There’s great frameworks for this kind of thing, langchain etc, I use chromadb for an embedding dbase it works great.
Things are moving very fast. It’s possible that assistants abilities to deal with large documents may improve considerably in the near term.
If by pre-trained model you mean a fine-tuned model, I’ve heard it said you can teach it new skills, but not new knowledge - because of the way llms and fine-tuning works in practice. For knowledge it’s RAG.
Assistants costs are a big unknown for me, very opaque.
Thanks a lot! So transforming the data locally into embeddings (still have to learn more about them) and then feeding it into the gpt3.5-t/gpt4 via openai would be the best path for me to explore atm, right?
Data set can vary from 500 to 5000 pages, so yeah, not really small.
And for the inference step, it can also be several hundred pages (but less than 100 in most cases)
In one sentence: They are like arrows of meaning, you can then compare the arrows and see if they point in the same direction, if they do the texts are more than likely relevant.
Getting up to speed with embeddings is a lot of work, but worth it.
Do a simple chromadb tutorial and it should all make sense.
You can run ‘tiktoken’ on your docs and see how much openai embeddings cost. I think they are the best out there and straightforward to use. Averaging around 100 docs per call and 5k for the main knowledge might not be too bad, depends on your pricing structure.
I think there may be a tiny bit of misunderstanding on how the whole thing works, but you’re on the right track.
You are on a dead end, though - this will not work for anything except trivial lookup cases, as the AI is not going to do analysis. if you want that, you are either in research territory, or at least in implementing a BASHR loop yourself - at a minimum, possibly with an agent swarm that discusses a topic to get a possible legal theory. GPT 4 with 128k CAN handle this, but - costs will be “lawyer level”. The problem is that you may not really be good with embeddings - besides the relevant parts for law not being in the embeddings (like reference numbers to laws and cases) you end up with a lot of “similar enough” documents that you end up having to do summarization and filtering in the AI for anything more than a simple lookup.
Btw., do not use t term “!training” for a RAG approach -Trainign, Tuning (more: Fine tuning) and RAG (retrieval augmented generation) have specific technical meanings.
thanks for pointing that out. I was looking more at a RAG approach. that’d also be cheaper.
I’m not following on the “embedding can’t encode article numbers” idea. Doesn’t chatgpt know about exact dates of most events, and, I assume, that’s based on embeddings?

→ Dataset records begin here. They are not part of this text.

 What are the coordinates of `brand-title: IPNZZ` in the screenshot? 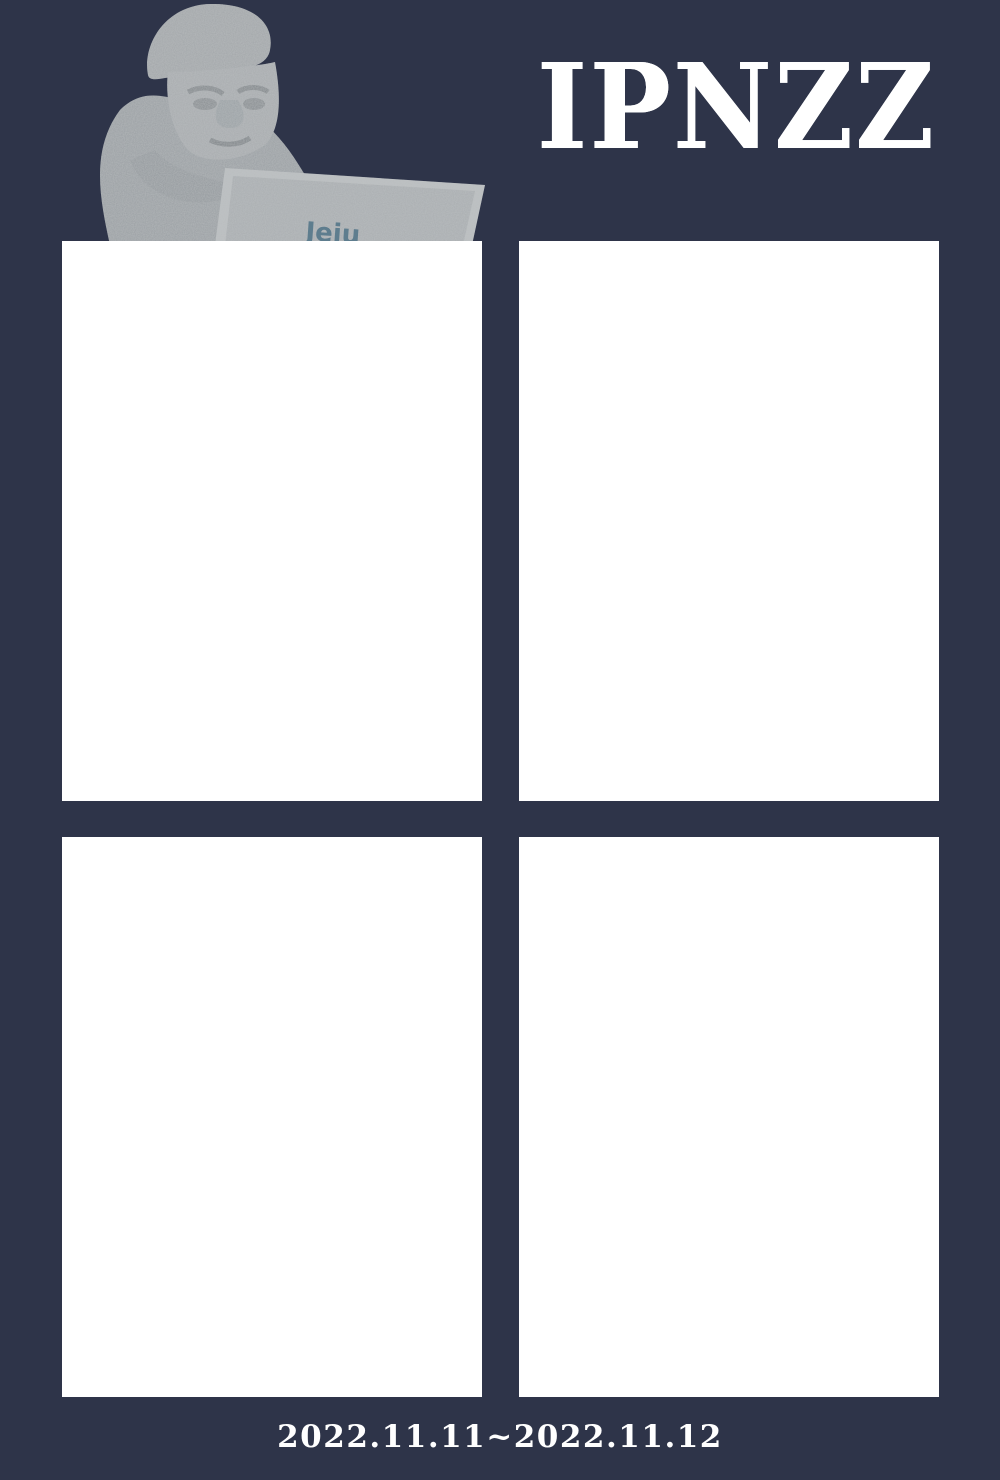 It's located at (736, 106).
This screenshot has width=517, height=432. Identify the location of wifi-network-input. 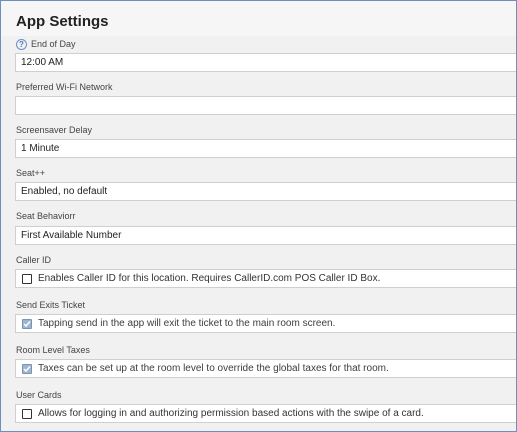
(266, 106).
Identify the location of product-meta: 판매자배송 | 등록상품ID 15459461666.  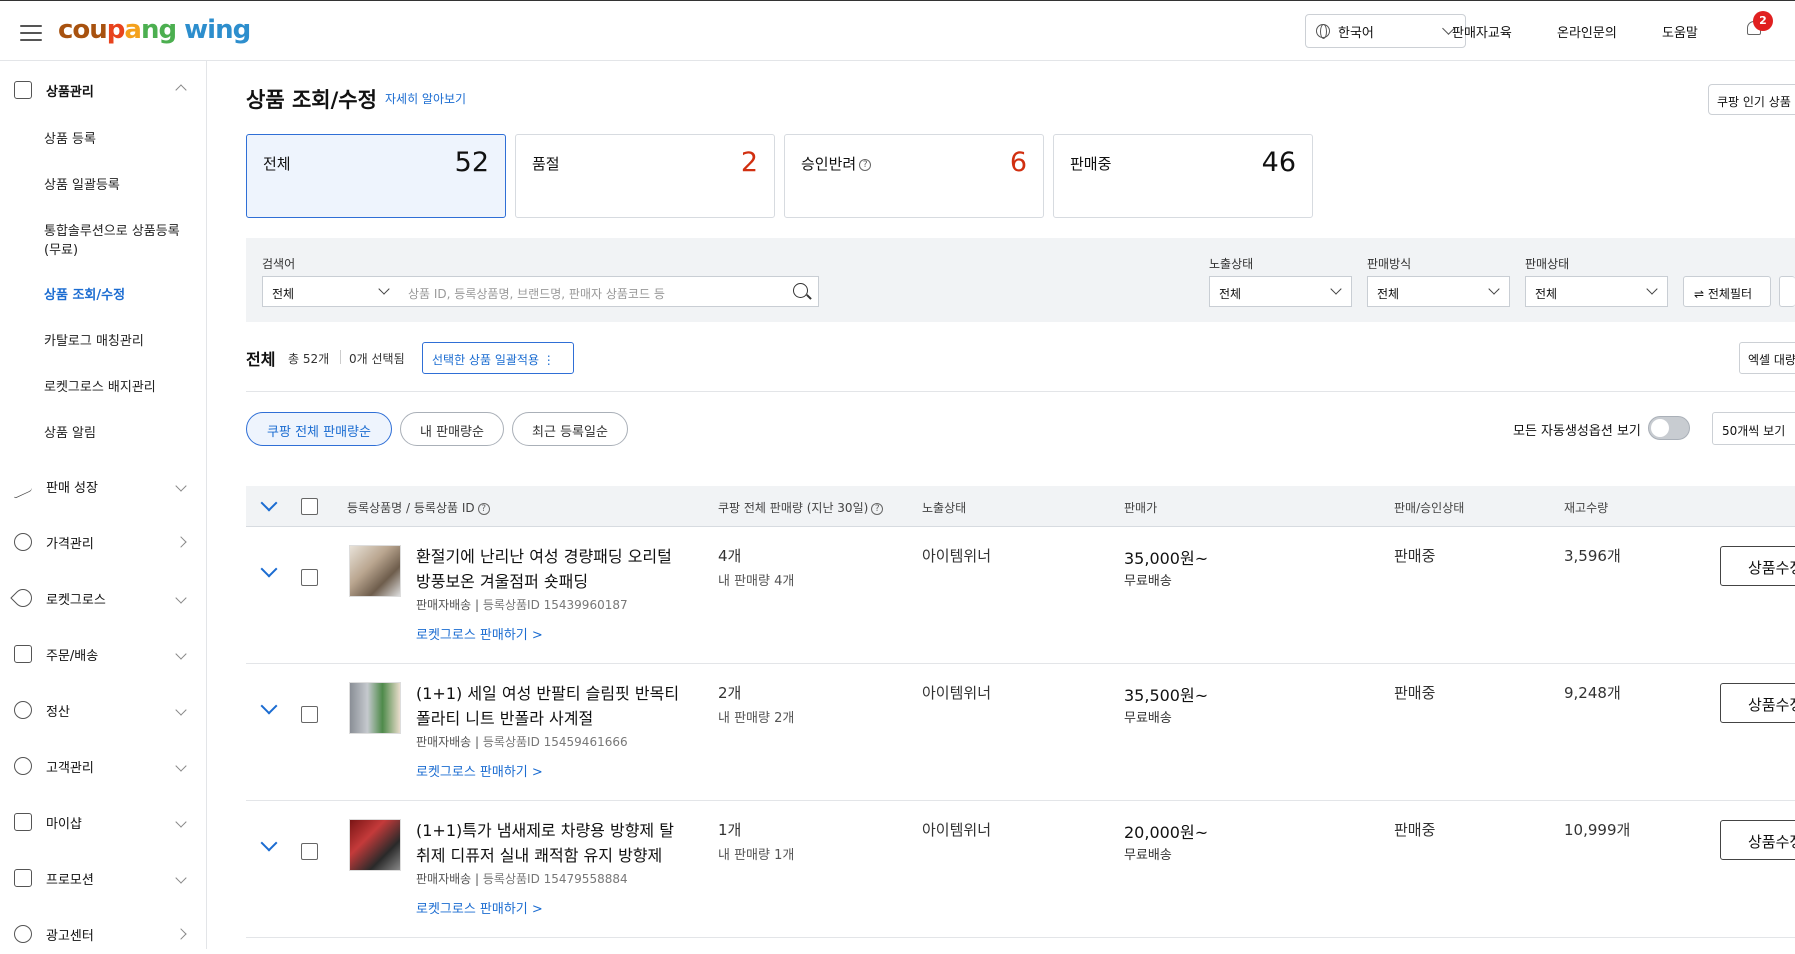
(522, 742).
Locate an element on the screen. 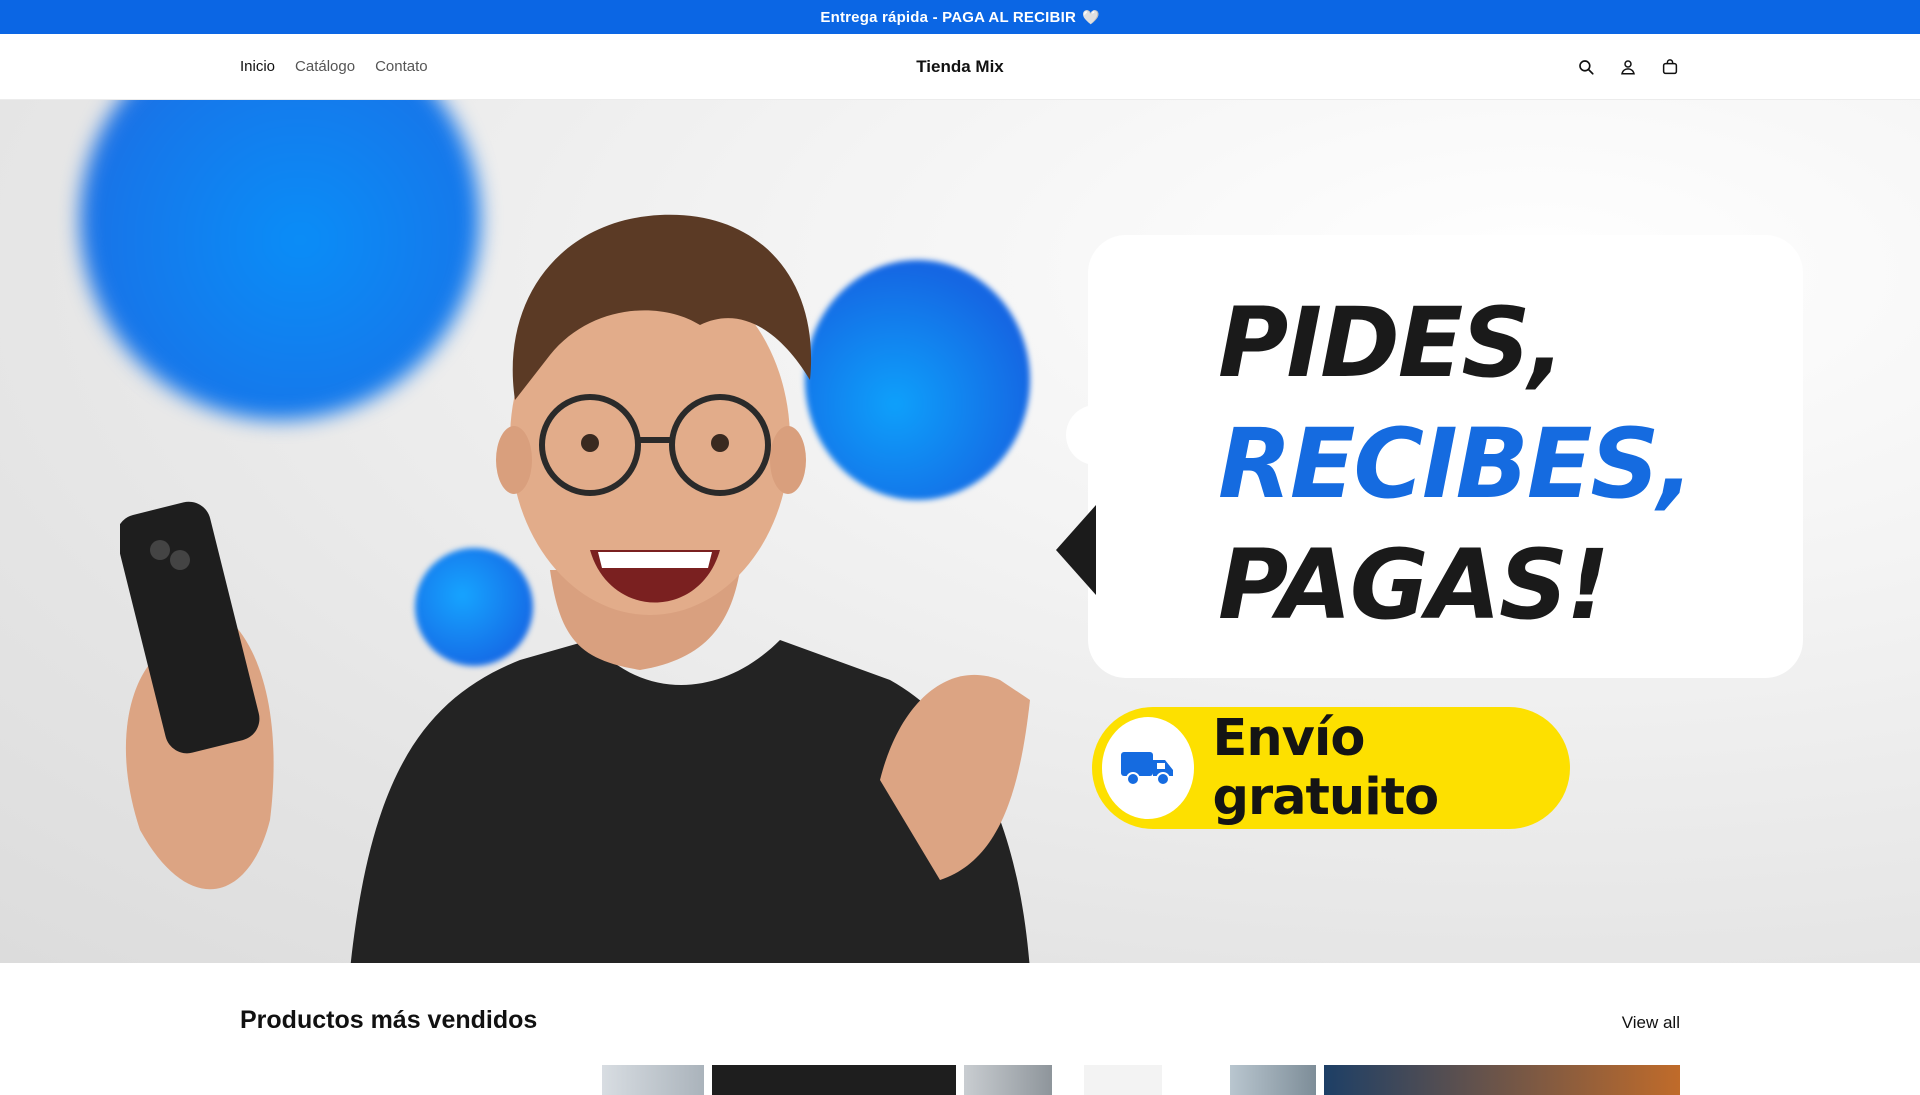  announcement-bar: Entrega rápida - PAGA AL RECIBIR 🤍 is located at coordinates (960, 17).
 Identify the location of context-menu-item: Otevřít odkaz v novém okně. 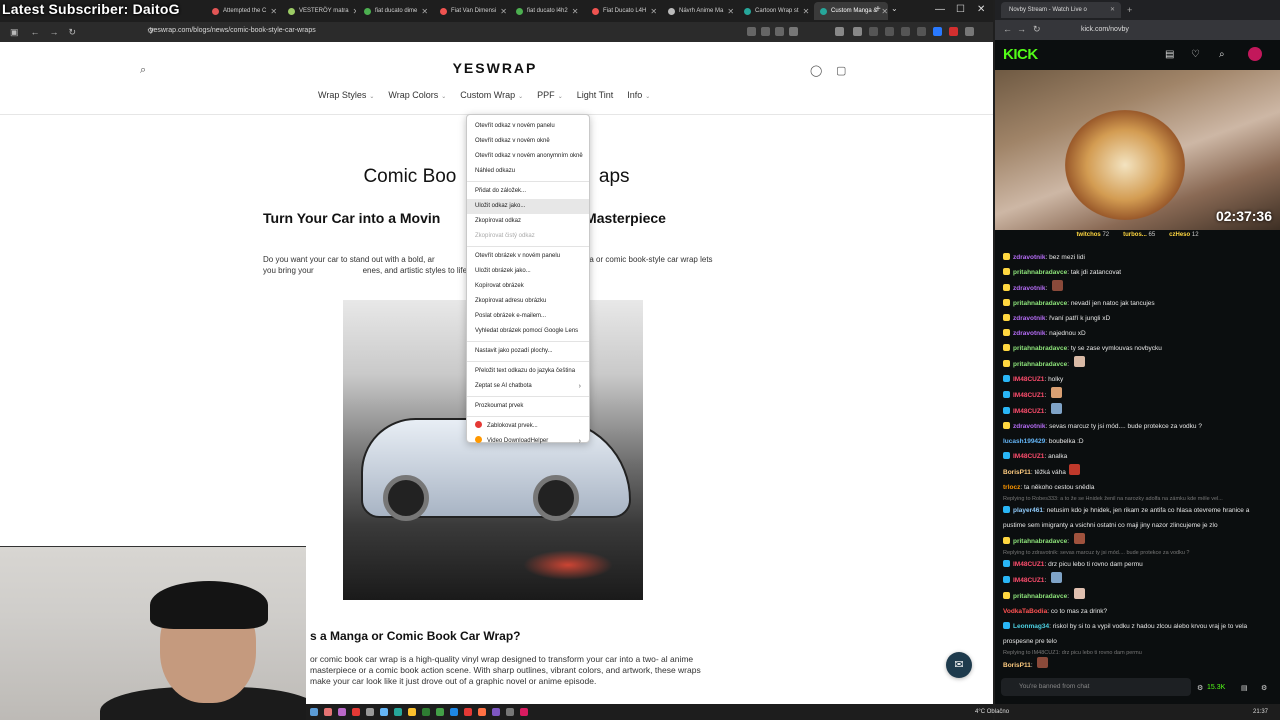
(528, 142).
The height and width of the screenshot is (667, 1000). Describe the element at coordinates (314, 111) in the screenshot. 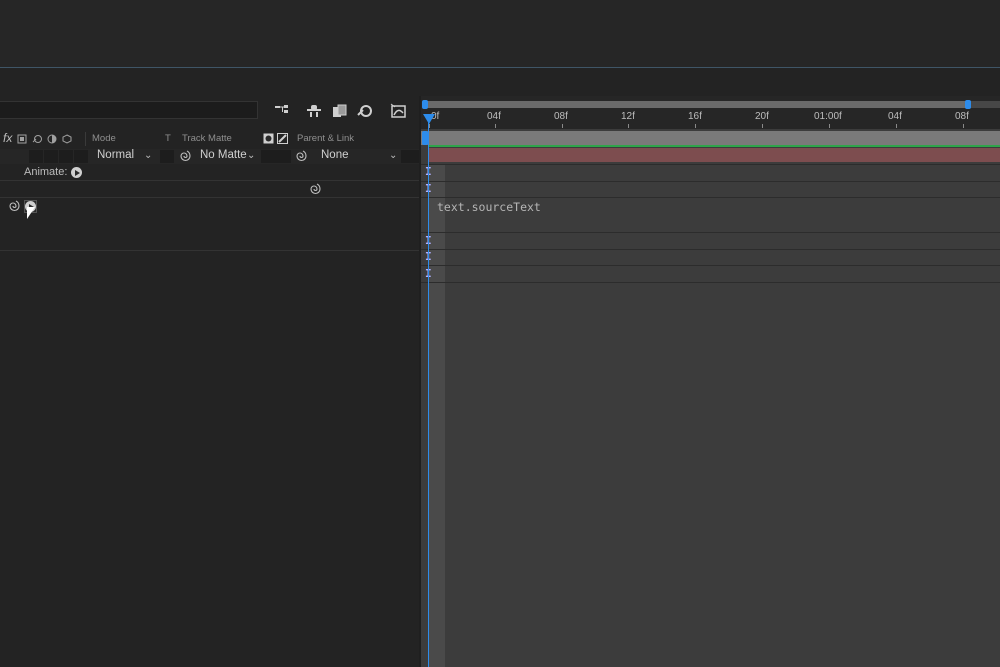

Think for a moment. An embedding is essentially a position on a multi dimensional space of 1536 dimensions. THigns that are close together have similar coordinates. How doput thing sclose together that are cas e numbers? By what measurement? Also, when - think lawyer. THe case dsoes not matter unless you know it has not been revoked or overturned, which means access to CURRENT legal databases.
You really need to read up on the basics of RAG and embeddings and think edge cases.